Important Things to Know

  • You can assume that the flight's average speed is 500 MPH. (So, as an example, a 2-hour flight would travel 1000 miles)
  • You can assume that each team’s jet fills up with fuel equivalent to 1 gallon per mile-of-travel
  • You can assume that the jet is fueled on the day the travel departs (and thus can use the fuel price corresponding to the departure date)
# Import required modules
import pandas as pd
import numpy as np
from statsmodels.tsa.statespace.sarimax import SARIMAX
import matplotlib.pyplot as plt


# Explore the data
team_flights = pd.read_csv('./team_flights.csv')
fuel_prices = pd.read_csv('./fuel_prices_2101.csv',
                         index_col='date')

team_flights.head()

# Some basic data cleaning and pre-processing
team_flights['departure_datetime'] = pd.to_datetime(team_flights['departure_datetime'])
team_flights['landing_datetime']   = pd.to_datetime(team_flights['landing_datetime'])

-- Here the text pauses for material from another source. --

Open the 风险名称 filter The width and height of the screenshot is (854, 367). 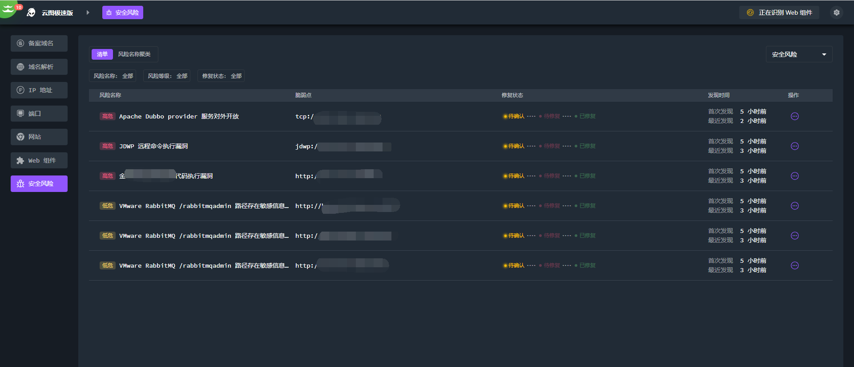tap(113, 76)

fuel_prices.index = pd.DatetimeIndex(fuel_prices.index).to_period('D')


# 1. max_teams_in_flight
# First we'll want to know the minimum time between any two unique flight event times in the season
# To do this we first create a single array of times
all_datetimes = pd.concat([team_flights['departure_datetime'], team_flights['landing_datetime']])

# Sort the array of datetimes
all_datetimes_sorted = sorted(list(set(all_datetimes)))
all_datetimes_sorted.append(pd.to_datetime('2102-04-01 00:00:00')) #optional
all_datetimes_sorted.append(pd.to_datetime('2102-10-05 00:00:00')) #optional

# convert to data frame
in_flight_df = pd.DataFrame({'date':sorted(all_datetimes_sorted),
                             'in_flight':0})
# iterate through each known flight, and increment corresponding rows of in_flight_df
for index, flight in team_flights.iterrows():
    in_flight_df.loc[(in_flight_df['date']>=flight['departure_datetime']) &
                     (in_flight_df['date']<flight['landing_datetime']),'in_flight'] += 1

# Plot 
fig, ax = plt.subplots(figsize=(10, 6)) #optional size parameter
ax.step(in_flight_df['date'], in_flight_df['in_flight'], where='post') # optional
ax.scatter(in_flight_df['date'], in_flight_df['in_flight'])
ax.set_xlabel('date') # optional
ax.set_ylabel('# in flight') # optional
ax.set_title('Number of Teams in Flight') # optional
plt.show()

max_teams_in_flight = 19  # based on graph



# 2. total_fuel_spend_2102_dollars

# First we'll need to project fuel prices into 2102
# then we'll apply them to our flight info
# Fit Seasonal ARIMA model
model = SARIMAX(fuel_prices,
              order=(1, 1, 1),             # for linear growth term
              seasonal_order=(1, 0, 0, 7)  # for 7 day periodicity
              )
model_fit = model.fit()

# Forecast fuel prices for 2102
forecast = model_fit.get_forecast(steps=365)  # Forecast prices for 365 days in 2102

# Convert to Data Frame
fuel_prices_forecast = pd.DataFrame(data={"date": forecast.summary_frame().index.to_timestamp(), 
                                          "price":forecast.predicted_mean.values})

# Now we can apply to the flight data
# Step 1: Extract the date portion from the adjusted departure datetime
team_flights['departure_date'] = team_flights['departure_datetime'].dt.date

# Step 2: Join fuel_prices DataFrame based on the date
fuel_prices_forecast['date'] = fuel_prices_forecast['date'].dt.date
fuel_prices_forecast.set_index('date', inplace=True)
merged_df = team_flights.join(fuel_prices_forecast, on='departure_date', how='left')

# Step 3: Calculate the fuel cost for flights
# multiply price per mile
merged_df['fuel_cost_total'] = merged_df['price'] * merged_df['travel_distance_miles']

# Step 4: Calculate the overall fuel cost
total_fuel_spend_2102_dollars = merged_df['fuel_cost_total'].sum()
total_fuel_spend_2102_dollars